Place Where You Live:

Lobo Hill, Wyoming

Daybreak

Those who hike Lobo Hill are rewarded when they face west upon arriving at the summit. The valley sprawls out and the Tetons rise abruptly out of the floor, providing a spectacular view from North to South of the Jackson and Kelly region. I, and countless others before me, have used it as a spot to sit, marvel, and take in the mountain range,

This place is more than just the view though.

Well of course it is, that much seems obvious, it’s a space in which one can exist.

But stop for a second.

How often is it that we seek out beautiful places, get the amazing photo, marvel a bit at it, and then leave? Of course this does not make the vistas and views any less spectacular or characterize humans as consistently superficial. But that vista, that view, is not what creates the beauty of a place on a deep level. The view isn’t what makes Lobo Hill special.

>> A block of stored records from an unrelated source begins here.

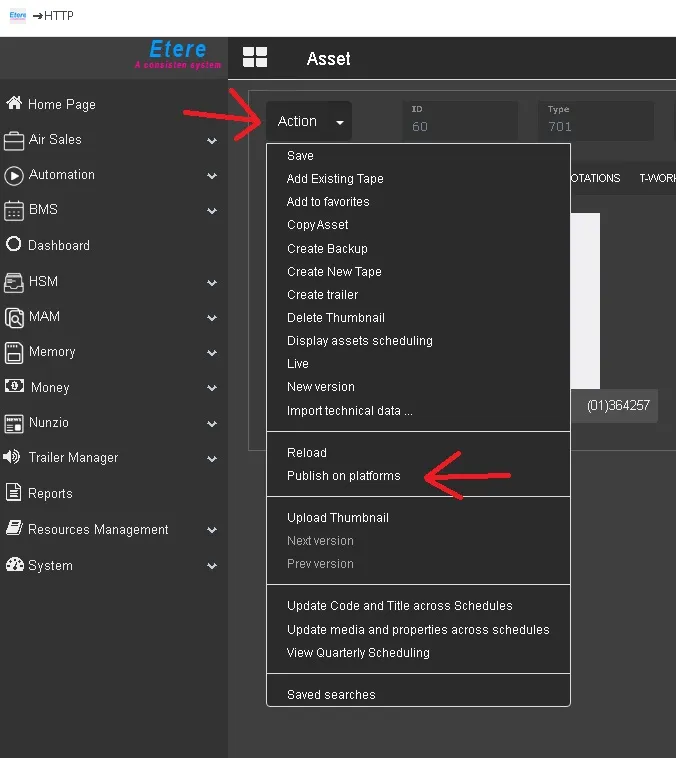This screenshot has height=758, width=676.
Task: Open Resources Management in the sidebar
Action: point(98,530)
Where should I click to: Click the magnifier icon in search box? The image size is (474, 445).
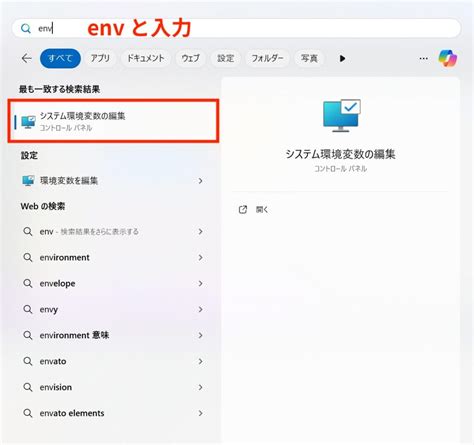(x=26, y=29)
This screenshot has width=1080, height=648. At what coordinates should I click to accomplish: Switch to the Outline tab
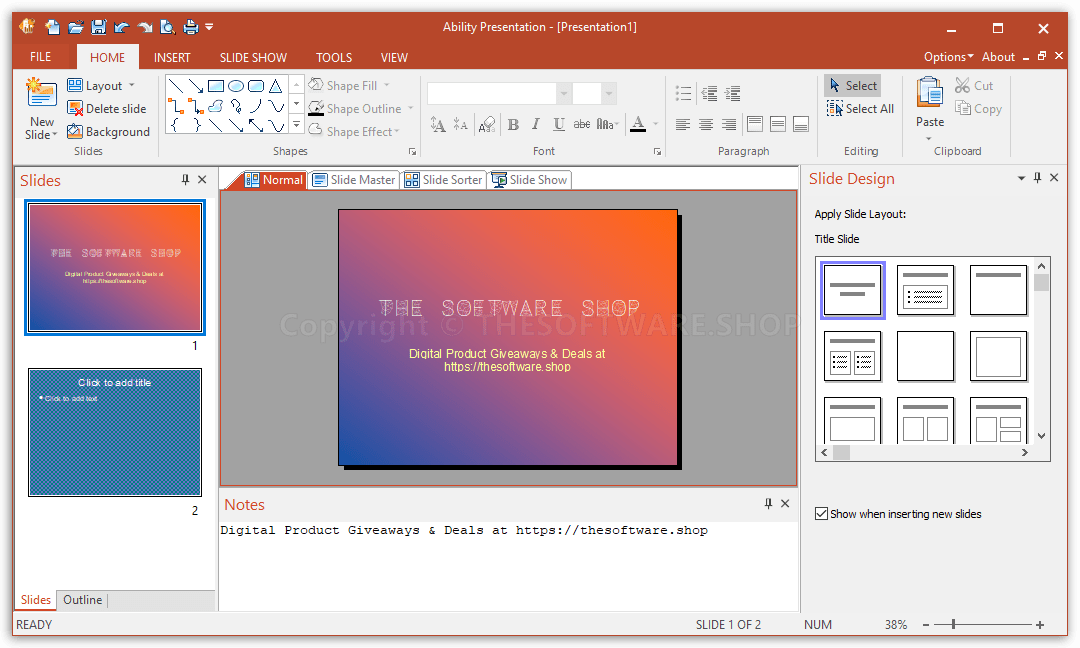coord(82,599)
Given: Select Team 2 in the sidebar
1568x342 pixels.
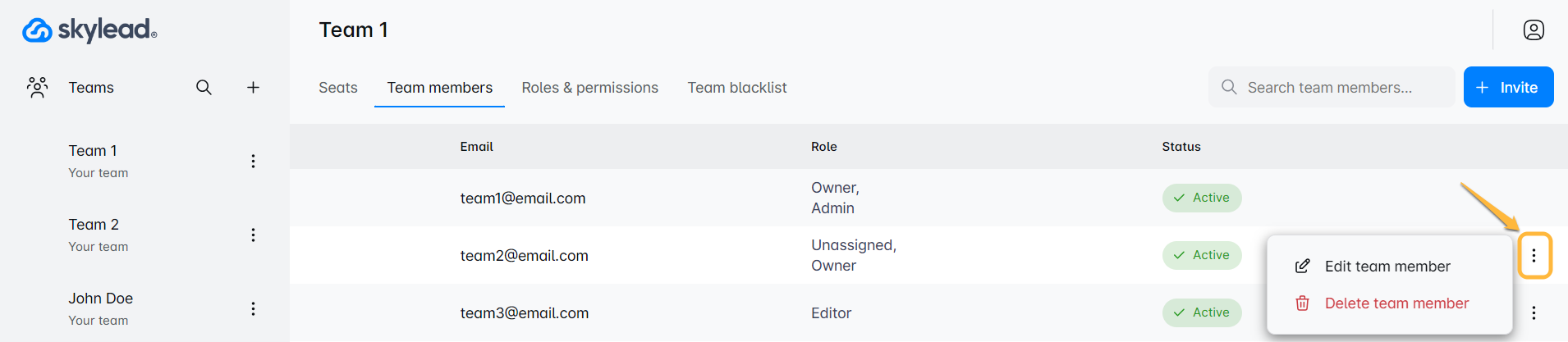Looking at the screenshot, I should pyautogui.click(x=94, y=226).
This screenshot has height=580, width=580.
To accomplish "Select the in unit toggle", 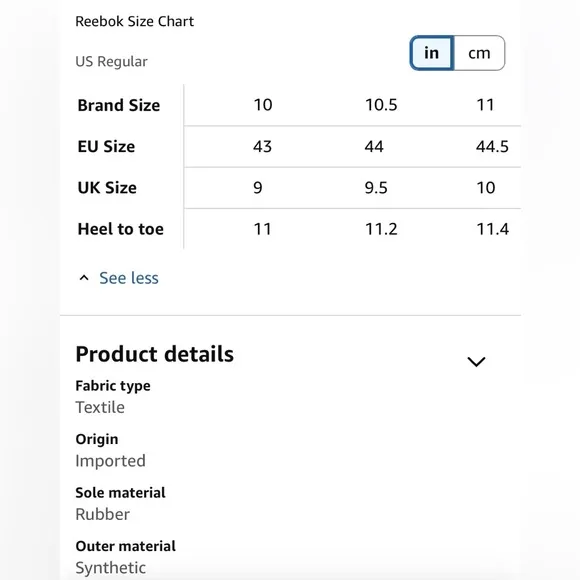I will [x=432, y=53].
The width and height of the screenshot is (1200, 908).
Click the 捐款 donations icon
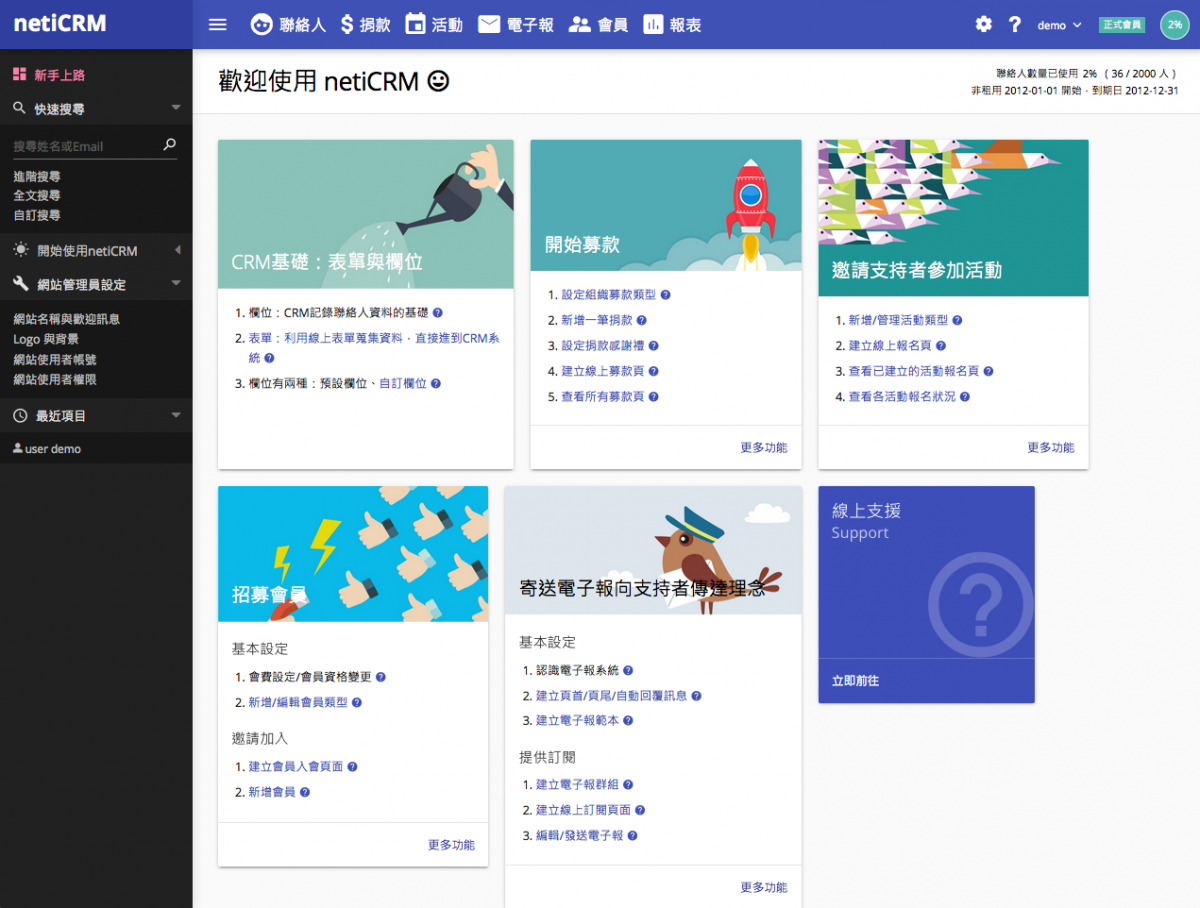coord(345,24)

It’s the mama grizzly and her cubs trekking up Ditch Creek road. It’s the gentrification the community faces as a plane rumbled to life at daybreak. It’s the cow and bull moose, mere specks, moving along the sagebrush flats far below. It’s seeing the lights of Jackson and Kelly at dusk. It’s my companions lying beside me. It’s learning how to dance western swing style. It’s finally seeing all the constellations I could never quite place move across the night sky. It’s the joy of the students who visit our school. And of course it’s seeing the pink illumination of the Tetons as the sun peeks out from behind the Gros Ventres mountains.

I woke up curled up deep in my sleeping bag, listening to the silence around me. This was the first time I slept under an open sky. I savored the gentle but frigid breeze on my cheeks as I peeked out at the stars, mountains, and towns before me. I’d seen this view before, but it was the nuances that reverberated in my bones.